_Quoted text_.
==*==

Western United assistant coach John Anastasiadis carries about as successful NPL record that one can hope for, has a deep understanding of the Victorian landscape -- an asset that helped Jeff Hopkins guide Victory to a W-League title -- and after two years under Mark Rudan out West, has done a good job plugging the A-League-sized gap in his resume.

Hopkins is another potential candidate, but to shift the Welshman over from a champion W-League team to basket-case A-League setup is both disrespectful to that program and risking spoiling the one good thing Victory has going for it right now -- something those at the club are aware of. Hopkins, as well as Football GM Drew Sherman, is also heavily involved in establishing a women's pathway at the club -- an area identified as a key focus.

Victory could even set their sights higher and speculatively see if Rudan was interested in swapping Tarneit for Southbank, or enquire if former Arsenal women's boss Joe Montemurro, who is leaving London to return home to be with family, is interested in re-joining the club he previously served as W-League boss for.

Reports of foreign coaches being interested in jobs can be misleading -- newly unemployed Jose Mourinho would probably be willing to coach in the NPL if enough money was thrown at him -- but candidates from an A-League patented "Worldwide Search™" cannot be discounted -- especially if Victory feel they need to make a splash.

Most intriguing is former Western Sydney Wanderers and Perth Glory Tony Popovic; the 47-year-old still unemployed after his exit from Xanthi. He brings an indisputable record of building success on both an A-League and continental level but also a number of dilemmas.

The former Socceroo has a clear desire to coach in Europe -- as should any ambitious Australian coach -- and has pretty much done it all in Australia, meaning that there is a high chance he would exit Victory mid-rebuild and mid-contract should an offer materialise. In order to execute his vision at AAMI Park, he would also demand the keys to the castle in a manner that those at the club, history suggests, would be loath to hand over.

Though highly effective, Popovic's ultra pragmatic, defensively-minded approach sits in almost direct contrast with the entertaining and attacking identity Victory has fashioned for itself amongst staff and fans.

Like an aristocrat posing atop a pony as they are painted astride a proud Arabian warhorse, reality frequently doesn't live up to vainglorious internal perception, but the inquietude that would come with the clear ideological conflict between Victory's prefered style and Popa-ball would present a significant challenge to be overcome -- especially in a league where it can feel like metrics are just as important as winning.

==*==

_Dataset extract_.
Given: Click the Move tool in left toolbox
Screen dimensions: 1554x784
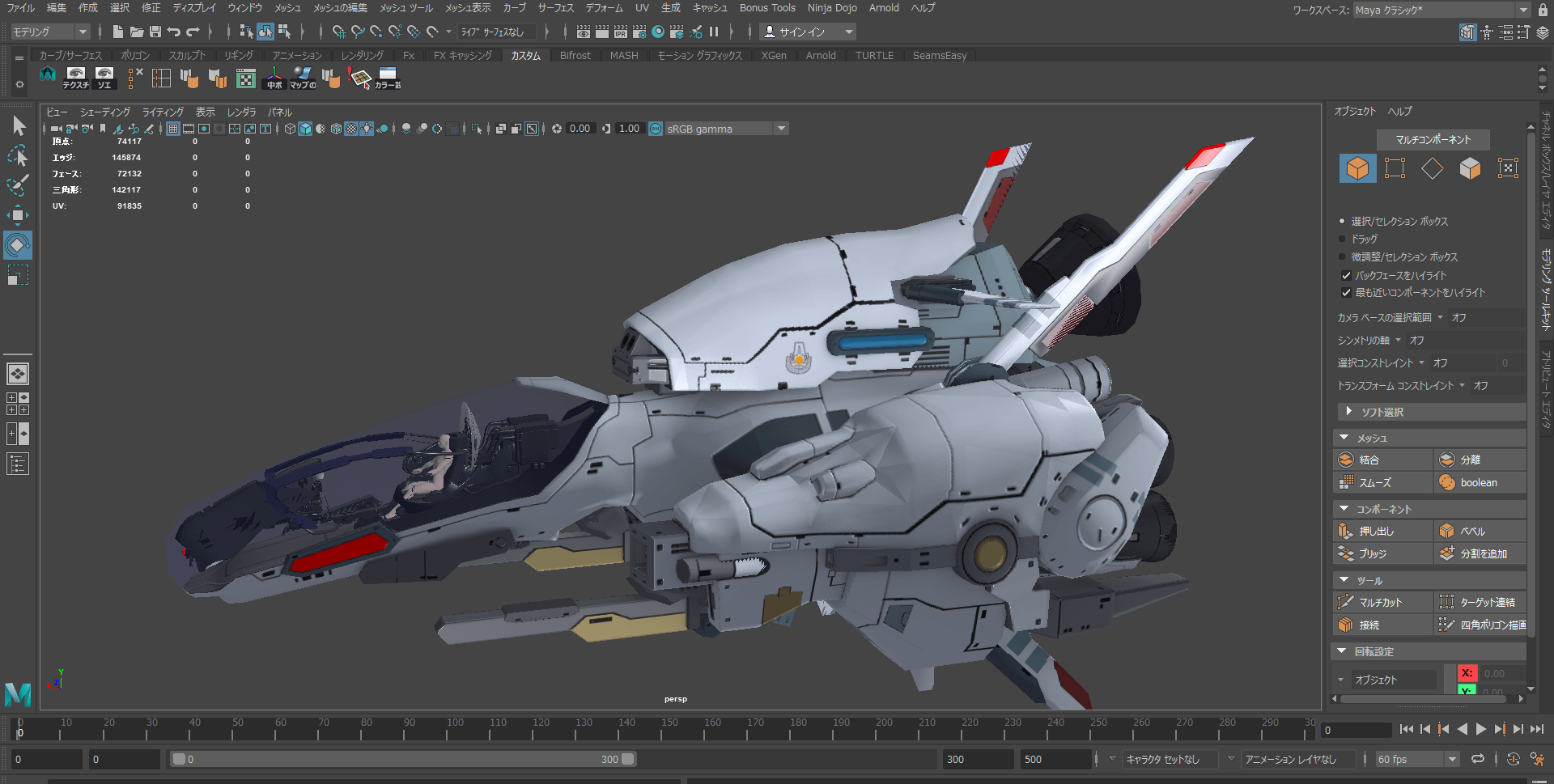Looking at the screenshot, I should (x=18, y=215).
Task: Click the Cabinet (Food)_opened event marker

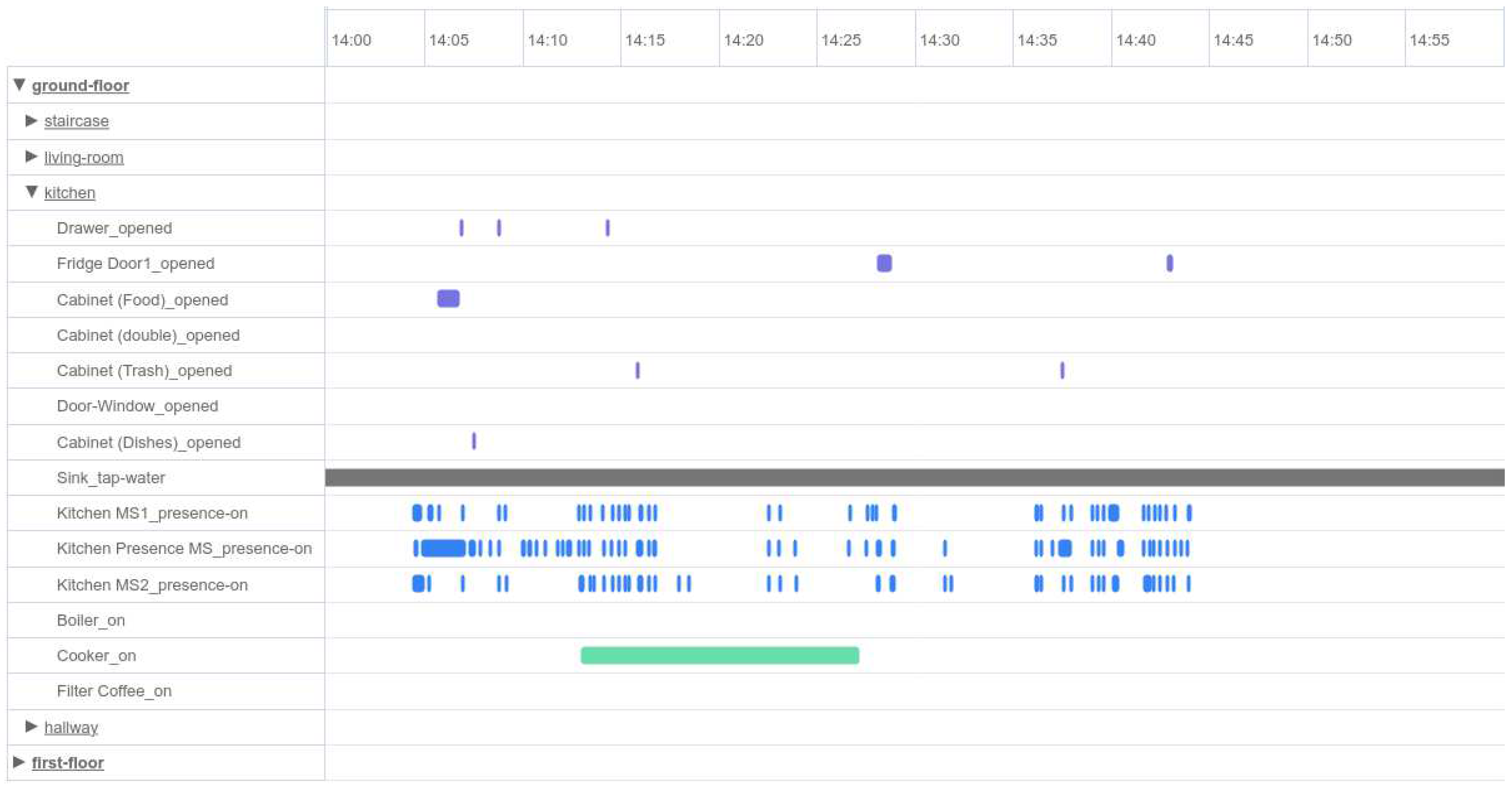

==*==

_List of tasks_.
a) Reproduce the passage of the article on Victory's coaching candidates from "Though highly effective, Popovic's" to "important as winning.".
b) According to the article on Victory's coaching candidates, how old is Tony Popovic?
c) Carry on the article on Victory's coaching candidates from the point where it stops.

_The results_.
a)
Though highly effective, Popovic's ultra pragmatic, defensively-minded approach sits in almost direct contrast with the entertaining and attacking identity Victory has fashioned for itself amongst staff and fans.

Like an aristocrat posing atop a pony as they are painted astride a proud Arabian warhorse, reality frequently doesn't live up to vainglorious internal perception, but the inquietude that would come with the clear ideological conflict between Victory's prefered style and Popa-ball would present a significant challenge to be overcome -- especially in a league where it can feel like metrics are just as important as winning.

b) 47

c)
Indeed, underlying angst, as ESPN's Ante Jukic explored, was already at the heart of Marco Kurz's exit from the club, the German outsider unable to overcome the institutional conflicts that arose between his and Victory's approach.

Enter the Digital Age

The creation of a digital platform that will serve as a "home of football" is on the agenda for the Australian Professional Leagues (APL) as it continues to establish its independence.

In-house media arms, inevitably, face significant challenges surrounding independence and journalistic integrity, but the plans nonetheless come at a critical time for the game in Australia; the midweek announcement by SBS that it was discontinuing its The World Game platform dealing another body blow to an ever-shrinking specialised football media.

Consumers are now just as likely -- if not more so -- to consume a match via highlights or mini-match package rather than the full 90 minutes, viewing habits and the way that sporting content is consumed has shifted and the young audience that disproportionately makes up the Australian footballing public at the fore of that movement.

This phenomena also extends to non-match days, with non-traditional and digital forms of media increasingly challenging the more established parties.

"We are going down a path of building a digital home of football," APL managing director Danny Townsend told ESPN. "Where we have a first-party data record of every fan that's on that platform, we understand their preferences and we serve them content that we know they like.

"And that's going to allow us to not only drive engagement, it's also going to give us flexibility on the breadth of football content we can serve them up -- be it video, be it editorial, or be it audio.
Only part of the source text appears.